BTW: committing an agent to inventory (or not) has nothing to do with whether or not an agent is registered and can talk to the server. Agent registration and communication is purposefully separated from the fact that an agent is committed to inventory or not. Remember, the Agent resource that you commit to inventory is nothing more than a resource that is created via the RHQ Agent plugin (we have a plugin, just like all the rest, that is for managing the agent itself). You could technically not deploy the rhq-agent plugin (in case you want to minimize agent footprint and you don't want to manage the agent itself through RHQ) and everything will work fine - because the agent registration/comm is built into the core agent - it has nothing to do with the agent plugin or the agent resource that you commit to inventory. So when talking about agent registration and communication, remember that has nothing to do with inventory or the agent resource or the agent plugin.
Very clarifying, but the problem persists exactly because I use just one image (Amazon AMI) to start all my instances and I define the agent name according to a centralized script (this script distributes the agent names according to the active instances registered on my Gossip Routers). In this case the security token is just gone, cause on the end of the high load period the instances are terminated. In general is cheaper to start new instances than to persist its contents on EBS.
I really don't want to import and discard each resource every day. I could try to do it with the client API but the problem still annoying. For example, yesterday I had a problem cause an instance was initiated (coincidentally) with the same IP address that another instance was some time ago (2 or 3 days ago). The agent simply can't register on the server. Other problem is the lots of resources that appears on the auto-inventory. The old ones still there and I can't find, even on the client API, a way to remove this occurrences from the auto-inventory.
To reiterate, you cannot reliably use IP addresses for agent names in EC2 and likely other cloud providers for that matter. Using a recycled IP address in the comm layer shouldn't be an issue though. Using instance IDs should be much more reliable, and I encourage you to explore that option.
The other issue you bring up, involving the inventory growing out of control with resources no longer existence has been discussed some, and we are considered how best to solve this. Ultimately, we would like to to come up with a solution that would be resuable across different cloud providers. For now, I can offer the following suggestion. You could write a server plugin that runs as a scheduled, reocurring job. The job could take care of auto-importing machines as well as purging terminated machines from inventory.
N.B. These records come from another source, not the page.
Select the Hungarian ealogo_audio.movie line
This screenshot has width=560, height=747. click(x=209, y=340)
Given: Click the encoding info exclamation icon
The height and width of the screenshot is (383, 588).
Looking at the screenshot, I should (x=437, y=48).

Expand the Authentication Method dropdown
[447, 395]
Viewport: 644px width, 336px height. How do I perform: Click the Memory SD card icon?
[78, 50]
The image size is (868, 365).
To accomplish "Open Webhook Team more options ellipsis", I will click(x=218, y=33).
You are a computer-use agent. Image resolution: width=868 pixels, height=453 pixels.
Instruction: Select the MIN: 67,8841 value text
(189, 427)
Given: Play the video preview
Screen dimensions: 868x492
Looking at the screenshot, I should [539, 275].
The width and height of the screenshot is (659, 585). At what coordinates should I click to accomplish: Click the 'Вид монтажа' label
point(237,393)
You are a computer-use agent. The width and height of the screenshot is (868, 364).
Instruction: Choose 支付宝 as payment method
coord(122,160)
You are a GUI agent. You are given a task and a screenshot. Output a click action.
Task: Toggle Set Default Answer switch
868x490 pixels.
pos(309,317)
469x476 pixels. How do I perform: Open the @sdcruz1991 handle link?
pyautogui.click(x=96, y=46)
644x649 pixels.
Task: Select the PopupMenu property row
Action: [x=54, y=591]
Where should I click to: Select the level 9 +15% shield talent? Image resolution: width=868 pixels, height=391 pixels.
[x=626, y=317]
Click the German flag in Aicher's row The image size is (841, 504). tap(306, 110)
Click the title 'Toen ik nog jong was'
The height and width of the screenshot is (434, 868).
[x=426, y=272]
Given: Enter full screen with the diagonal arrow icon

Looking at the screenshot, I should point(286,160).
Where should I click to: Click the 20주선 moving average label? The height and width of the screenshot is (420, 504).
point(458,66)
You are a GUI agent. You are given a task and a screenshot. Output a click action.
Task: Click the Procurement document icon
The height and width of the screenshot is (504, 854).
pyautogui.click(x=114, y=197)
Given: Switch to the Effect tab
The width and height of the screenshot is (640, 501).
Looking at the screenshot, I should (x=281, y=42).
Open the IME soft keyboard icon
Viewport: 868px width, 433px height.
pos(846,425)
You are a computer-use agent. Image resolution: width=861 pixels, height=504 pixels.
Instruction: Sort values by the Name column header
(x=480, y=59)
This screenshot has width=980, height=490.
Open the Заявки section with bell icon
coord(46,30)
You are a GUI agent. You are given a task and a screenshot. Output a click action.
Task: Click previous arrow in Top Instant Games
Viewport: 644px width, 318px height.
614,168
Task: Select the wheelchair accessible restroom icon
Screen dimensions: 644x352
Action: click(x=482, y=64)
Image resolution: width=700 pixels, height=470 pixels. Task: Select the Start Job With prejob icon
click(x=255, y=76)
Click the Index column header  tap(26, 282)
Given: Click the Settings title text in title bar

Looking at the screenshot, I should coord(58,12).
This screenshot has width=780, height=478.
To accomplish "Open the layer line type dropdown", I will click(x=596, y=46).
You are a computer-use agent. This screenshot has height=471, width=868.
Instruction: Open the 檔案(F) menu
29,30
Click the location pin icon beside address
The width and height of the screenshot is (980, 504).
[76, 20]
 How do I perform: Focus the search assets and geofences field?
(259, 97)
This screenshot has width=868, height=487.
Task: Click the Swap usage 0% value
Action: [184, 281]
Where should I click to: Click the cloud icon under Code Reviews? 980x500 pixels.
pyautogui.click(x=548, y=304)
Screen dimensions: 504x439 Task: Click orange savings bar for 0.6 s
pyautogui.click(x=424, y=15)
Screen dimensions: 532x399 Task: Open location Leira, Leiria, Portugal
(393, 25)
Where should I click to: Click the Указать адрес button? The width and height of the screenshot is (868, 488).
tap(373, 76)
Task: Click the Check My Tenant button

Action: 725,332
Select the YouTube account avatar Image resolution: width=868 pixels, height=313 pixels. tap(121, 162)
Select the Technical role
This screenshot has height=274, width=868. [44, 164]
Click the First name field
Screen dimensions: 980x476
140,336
If you are not familiar with server plugins, they were introduced in RHQ 3.0.0 (and in JON 2.4.0 if you are using JON). You can read more about server plugins here. Additionally, you can look at the Groovy Server Script plugin if you are interested in a more lightweight approach that allows you to implement your plugin functionality with Groovy scripts. This would be a great area to contribute to the project if that is something you are interested in.